I noticed that I don't brag about myself more than a little "woo-whoo this happened sort of way". It happens and I get excited and then later I start to think that what I've done wasn't all that spectacular after all. I don't know why I sell myself short.
I am a nineteen year old female by the name of Danielle Standiford. My mother is a 42 year old woman with diabetes, heart disease, and has had three herniated disks in her back since I was young. My dad is a 50 year old truck driver for a medical company. My brother and I started helping our parents out early with household chores and getting them things. My brother is a 22 year old with a wife and son (Elias the butthead). He is in the Air force and doing great things with his life. However he lives far away and I don't get to see him much....even when he is up is Wisconsin. I had "three" sets of grandparents growing up. I had Grandma Sharon and Grandpa Dan which was my dad's dad and his girlfriend (not wife they never marries though she was always around). Then I had my Grandpa Bill and Grandma Judy which was my dad's mom and her husband (never really saw either of those two because they live in a nudist camp in florida...yeah so not gonna happen). Then there was my Grandma Diane and my Grandpa John which were my mom's parents (they were my "main" grandparents meaning I saw them more than once a year). There is a lot of drugs and alcohol problems in my family. Though I could go into all the family trouble I had I'd rather not and there really isn't even enough time either.

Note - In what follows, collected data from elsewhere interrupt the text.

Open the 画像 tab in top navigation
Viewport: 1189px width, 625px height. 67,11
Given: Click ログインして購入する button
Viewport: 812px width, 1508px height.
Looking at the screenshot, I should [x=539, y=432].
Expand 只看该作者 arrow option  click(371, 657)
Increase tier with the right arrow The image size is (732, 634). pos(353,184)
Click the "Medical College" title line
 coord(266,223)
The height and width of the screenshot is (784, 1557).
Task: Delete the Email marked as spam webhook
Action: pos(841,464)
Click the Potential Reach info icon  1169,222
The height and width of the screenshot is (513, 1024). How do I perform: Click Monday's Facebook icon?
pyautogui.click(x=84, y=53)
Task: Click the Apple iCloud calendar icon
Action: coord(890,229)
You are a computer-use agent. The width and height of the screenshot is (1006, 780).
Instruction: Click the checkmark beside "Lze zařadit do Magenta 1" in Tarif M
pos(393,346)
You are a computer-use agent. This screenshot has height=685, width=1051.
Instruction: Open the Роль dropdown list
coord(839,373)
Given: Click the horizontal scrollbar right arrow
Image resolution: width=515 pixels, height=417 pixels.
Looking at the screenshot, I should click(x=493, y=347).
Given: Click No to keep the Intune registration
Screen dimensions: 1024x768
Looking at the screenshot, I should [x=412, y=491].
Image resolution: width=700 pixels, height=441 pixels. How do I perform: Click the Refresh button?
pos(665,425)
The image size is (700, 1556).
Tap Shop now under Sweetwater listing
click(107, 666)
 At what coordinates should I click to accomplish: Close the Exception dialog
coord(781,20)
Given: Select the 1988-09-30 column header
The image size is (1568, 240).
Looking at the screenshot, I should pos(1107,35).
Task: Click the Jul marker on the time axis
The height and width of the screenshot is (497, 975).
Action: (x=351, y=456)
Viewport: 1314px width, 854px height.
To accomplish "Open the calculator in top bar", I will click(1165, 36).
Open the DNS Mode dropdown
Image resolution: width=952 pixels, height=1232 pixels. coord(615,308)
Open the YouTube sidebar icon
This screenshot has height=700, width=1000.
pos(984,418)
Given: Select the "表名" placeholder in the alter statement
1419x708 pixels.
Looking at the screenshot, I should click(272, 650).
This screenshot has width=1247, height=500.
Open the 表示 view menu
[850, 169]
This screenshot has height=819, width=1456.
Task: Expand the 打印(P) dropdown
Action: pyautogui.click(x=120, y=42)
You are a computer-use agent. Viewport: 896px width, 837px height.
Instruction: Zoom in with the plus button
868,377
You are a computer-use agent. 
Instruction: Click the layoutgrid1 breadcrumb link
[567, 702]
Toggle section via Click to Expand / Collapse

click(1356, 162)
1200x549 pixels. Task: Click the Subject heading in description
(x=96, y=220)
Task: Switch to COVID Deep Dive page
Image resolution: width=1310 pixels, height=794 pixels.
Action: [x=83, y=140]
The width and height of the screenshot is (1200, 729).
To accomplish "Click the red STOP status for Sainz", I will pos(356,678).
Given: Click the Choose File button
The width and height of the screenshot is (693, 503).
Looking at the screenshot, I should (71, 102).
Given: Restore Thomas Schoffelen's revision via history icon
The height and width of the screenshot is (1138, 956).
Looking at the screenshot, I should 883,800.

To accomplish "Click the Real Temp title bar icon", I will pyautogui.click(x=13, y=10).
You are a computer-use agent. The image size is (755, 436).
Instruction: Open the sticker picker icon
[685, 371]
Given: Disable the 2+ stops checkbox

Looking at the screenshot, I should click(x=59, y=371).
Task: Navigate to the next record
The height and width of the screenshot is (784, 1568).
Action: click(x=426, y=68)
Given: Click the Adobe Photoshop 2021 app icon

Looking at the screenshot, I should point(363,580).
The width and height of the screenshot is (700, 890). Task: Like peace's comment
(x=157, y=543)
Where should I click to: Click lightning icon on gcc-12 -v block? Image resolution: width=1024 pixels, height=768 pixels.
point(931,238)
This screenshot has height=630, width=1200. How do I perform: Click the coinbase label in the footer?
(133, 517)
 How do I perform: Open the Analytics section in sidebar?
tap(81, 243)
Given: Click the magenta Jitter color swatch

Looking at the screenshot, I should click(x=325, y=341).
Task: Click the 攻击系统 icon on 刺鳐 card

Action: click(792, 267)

Despite all my setbacks where family and my past is concerned I have met almost all my goals. That is unless my goals changed first.
I was reading some questionnaire that I took in my first year of high school. It first asked where I wanted to be in five years? My answer was "in college". Today I am now not only a graduate of high school but in my second year of college.
Second; It asked what I wanted to be when I was older? I answered a doctor. Which I know that goal changed not only because I hate science but because I literally have a sort of phobia with hospitals.
Third; It asked what my favorite subject is? I answered: "Reding!" Now I know that "reding" isn't a thing and that I probably actually meant "reading" but this is my favorite answer from the questionnaire. Freshman year was the first year I actually picked up a real book to read. It sparked my imagination and made me want to be a writer which is remarkable because I sucked at writing, and grammar, and....well...writing. Of course I started to like English and Writing so much that I became better at it. Practice makes better! But reading this answer was awesome because without writing and reading I wouldn't be me right now and I wrote that answer before I became ME. The me I am now is a different me than I was then but the funny thing is that I would have answered the same....maybe in better grammar but the same answer essentially.
I am a nineteen year old female by the name Danielle Standiford and I am starting my second year of college. I already have my second year of college planned out and don't need to take loans again this year. Do to careful planning last year, though I don't have a job, I still have the funds to pay off the 600 dollar textbook fee out of pocket and still have money left for next semesters books. I am going to school to be a writer. Though I am also minor-ing in teaching because teaching a lit class to high school-ers or college students wouldn't be SO terrible. I'm in a technical college right now about to transfer to a university. I have already gotten about 5-7 short stories published online and this year during college I have a spot on the school newspaper as an opinion writer. I don't have a boyfriend or a baby yet but that means I can take this time to focus on school.
All these accomplishments...and yet I sell myself short....I should really give myself some credit. I have single handedly set out to pursue my dreams....that's amazing.